MANTOVA Italia nostra e l’associazione Mantovani nel mondo bussano alle porte della Regione per avere una audizione in vista della rivoluzione che verrà portata da due novità salienti: la realizzazione del sottopasso di Porta Cerese (che comporterà un incremento notevole del traffico ferroviario in città anche di convogli “pericolosi”), e l’acquisizione del Migliaretto al demanio comunale (che priverà la città di uno spazio sicuro in caso di emergenza ambientale, oltre che di un elisoccorso ottimale).
La richiesta è stata spedita nei giorni scorsi dai presidenti delle due associazioni virgiliane Daniele Marconcini e Ernesto Morselli all’indirizzo del Pirellone nelle persone degli assessori Francesca Caruso (cultura), Romano La Russa (protezione civile) e Guido Bertolaso (sanità).

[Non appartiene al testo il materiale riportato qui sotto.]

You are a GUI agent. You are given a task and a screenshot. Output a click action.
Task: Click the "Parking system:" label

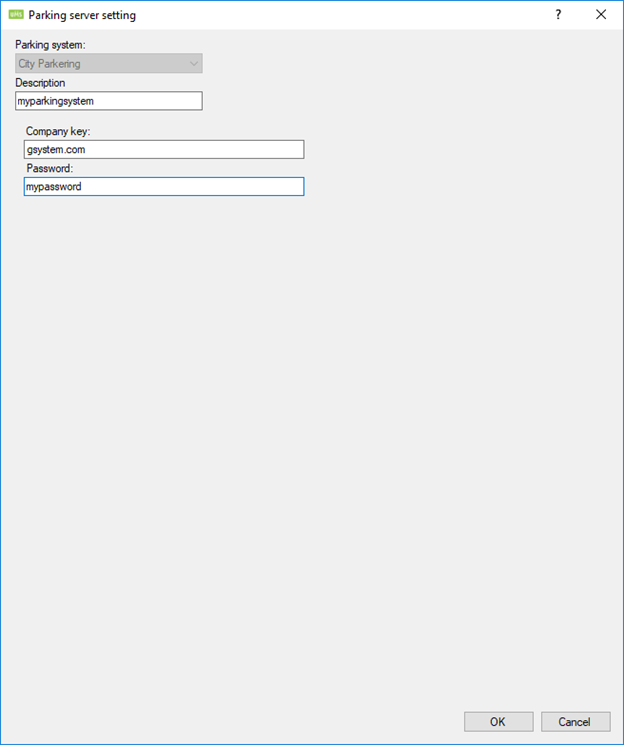48,45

Il timore è che le nuove realizzazioni portino gravi rischi al patrimonio monumentale, poiché i treni passeranno a pochissimi metri da Palazzi Te, e poiché l’acquisizione del Migliaretto a scopi non aeroportuali toglierà all’ospedale cittadino la possibilità di fruire di un elisoccorso a norma e posizionato in sicurezza.